By Kim Slay, Chambers County
Prep Time: 20 mins Cook Time: 30 mins Servings: 8 to 10
4 cups shredded, cooked chicken
2 tablespoons butter, melted
1/2 package taco seasoning mix
2 cans nacho cheese soup
1 soup can of milk (about 1 1/4 cups)
1 (16-ounce) jar salsa
1 (10-ounce) package saffron yellow rice, prepared according to package directions
2 cups Mexican blend shredded cheese
Heat oven to 350 F and spray a 9-inch-by-13-inch baking dish with nonstick cooking spray. In a large bowl, combine chicken with butter and taco seasoning. Let sit 10 minutes.
Add in cheese soup, milk and salsa. Stir to combine. Fold in cooked rice. Pour mixture into prepared dish.
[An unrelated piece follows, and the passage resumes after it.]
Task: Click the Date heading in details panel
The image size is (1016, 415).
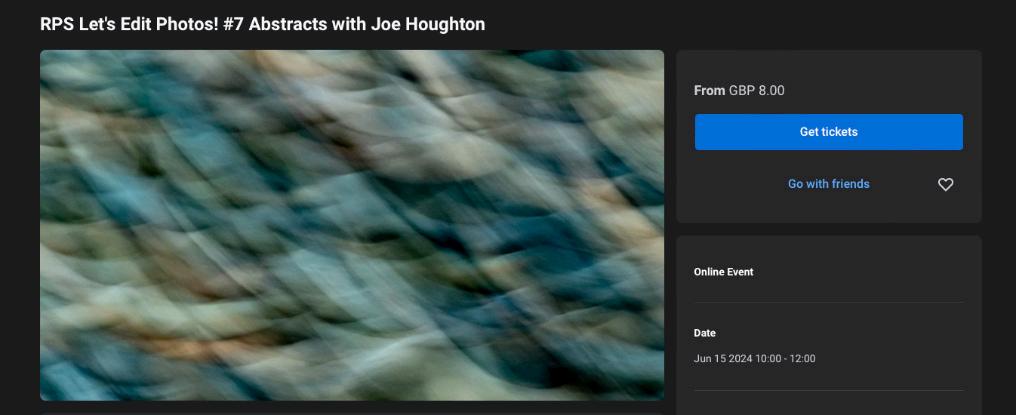Action: click(x=704, y=333)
Bake uncovered for 30 minutes or until golden brown around the edges and bubbling. Remove from oven, top with cheese and return to oven until cheese has melted — about 5 minutes.
In making Kim’s casserole, I had some trouble finding nacho cheese soup. As a substitute, I used two cans of regular cheddar cheese soup and the entire package of taco seasoning. It tasted great, but I’m sure using nacho cheese soup would be much better.